Karin membuka mulutnya. Tetapi ia menutupnya lagi, karena tak ada yang bisa ia ucapkan.
Lalu Iwan melangkah mendekat. Karin mundur selangkah, lalu berhenti karena punggungnya membentur batang besar sebuah pohon.

Mereka berada di sebuah jalan setapak yang menikung. Lenggang, tak ada orang di sekeliling. Tak juga ada langkah-langkah terdengar mendekat. Sepi, kecuali oleh suara burung yang pulang kandang dari mencari nafkah sepanjang hari.

Lalu Iwan melangkah lebih dekat lagi. Karin sejenak ragu, tetapi lalu tersenyum. Berani sekali mandor muda yang tegap ini! ucapnya dalam hati. Biar sajalah, aku ingin tahu seberapa pandai ia merayu gadis.

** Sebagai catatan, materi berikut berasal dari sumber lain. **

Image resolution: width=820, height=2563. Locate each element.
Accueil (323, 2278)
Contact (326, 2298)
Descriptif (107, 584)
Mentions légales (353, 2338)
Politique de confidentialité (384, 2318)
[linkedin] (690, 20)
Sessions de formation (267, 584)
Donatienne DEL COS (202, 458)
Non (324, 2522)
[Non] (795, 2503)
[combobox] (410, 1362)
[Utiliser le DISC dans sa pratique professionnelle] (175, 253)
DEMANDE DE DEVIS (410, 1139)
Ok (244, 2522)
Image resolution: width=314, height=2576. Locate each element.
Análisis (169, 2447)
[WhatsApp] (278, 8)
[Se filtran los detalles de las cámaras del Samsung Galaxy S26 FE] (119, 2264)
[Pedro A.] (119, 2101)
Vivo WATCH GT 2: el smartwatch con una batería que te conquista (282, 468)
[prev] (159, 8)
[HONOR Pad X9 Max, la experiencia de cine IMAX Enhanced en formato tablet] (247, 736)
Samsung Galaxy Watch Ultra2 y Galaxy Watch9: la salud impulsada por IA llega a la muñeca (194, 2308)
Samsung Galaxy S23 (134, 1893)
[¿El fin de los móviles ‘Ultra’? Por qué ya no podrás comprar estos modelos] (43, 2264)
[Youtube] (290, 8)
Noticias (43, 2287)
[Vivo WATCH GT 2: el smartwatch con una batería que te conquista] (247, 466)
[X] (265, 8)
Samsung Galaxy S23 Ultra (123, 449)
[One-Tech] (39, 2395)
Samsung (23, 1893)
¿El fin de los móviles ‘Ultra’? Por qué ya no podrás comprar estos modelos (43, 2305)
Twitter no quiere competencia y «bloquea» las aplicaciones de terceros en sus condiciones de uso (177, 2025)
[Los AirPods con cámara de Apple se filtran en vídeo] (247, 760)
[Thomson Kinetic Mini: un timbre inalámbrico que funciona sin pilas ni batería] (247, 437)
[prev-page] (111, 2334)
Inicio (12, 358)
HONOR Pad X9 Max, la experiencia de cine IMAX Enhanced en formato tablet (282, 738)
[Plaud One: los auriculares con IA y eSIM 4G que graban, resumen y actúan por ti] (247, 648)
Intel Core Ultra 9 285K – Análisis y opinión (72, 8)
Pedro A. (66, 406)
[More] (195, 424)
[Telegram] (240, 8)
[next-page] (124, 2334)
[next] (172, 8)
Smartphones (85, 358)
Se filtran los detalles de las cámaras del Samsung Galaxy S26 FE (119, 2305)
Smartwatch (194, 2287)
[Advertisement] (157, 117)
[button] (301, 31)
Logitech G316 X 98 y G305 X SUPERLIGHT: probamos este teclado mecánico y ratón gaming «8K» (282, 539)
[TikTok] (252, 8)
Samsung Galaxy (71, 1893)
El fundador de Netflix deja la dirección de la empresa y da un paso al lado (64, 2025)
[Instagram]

Lalu Iwan mendekatkan wajahnya. Mulutnya membuka sebentar, lalu segera menempel lembut di mulut Karin yang kini memincingkan matanya. Dengan sepenuh hati pemuda itu mengulum bibir Karin yang memang menggairahkan, merah merona seperti langit senja, basah mengundang seperti semangka matang di musim kemarau.

Iwan menikmati bibir itu, seperti seorang petualang menikmati temuan barunya. Bibir gadis kota! Bukan main! sergahnya dalam hati. Berbeda sekali dengan bibir-bibir gadis desa yang ia cium.

Bibir gadis ini seperti punya jiwa sendiri, memberi jawaban pasti kepada setiap penjelajahannya. Tidak pasif seperti bibir-bibir gadis yang ia cium, kecuali mungkin mirip si Ratih yang sering dibawa anak-anak kota M itu.

Ciuman mereka berlangsung cukup lama, dan baru berhenti setelah dikejauhan terdengar langkah kaki mendekat.

*** Cerita Cinta Dewasa ***

“Kamu belum menunjukkan matahari terbenam,” kata Karin sambil menyeka bibirnya yang basah dengan punggung tangan. Suaranya tenang, seperti tak ada apa-apa. Iwan masih sibuk mengatur nafasnya yang tiba-tiba menderu.

“Janjimu palsu,” kata Karin sambil tersenyum penuh kemenangan, karena ia merasa jauh lebih berpengalaman dalam hal-hal tak terduga seperti ini. Dalam hati ia berkata: ternyata pemuda ini juga sama saja dengan pemuda lainnya: tak bisa menjaga janji, selalu tergesa-gesa ingin menaklukkan buruannya.

“Ada sedikit perubahan dalam rencana,” kata Iwan sambil tersenyum dan sambil terus mengatur nafasnya.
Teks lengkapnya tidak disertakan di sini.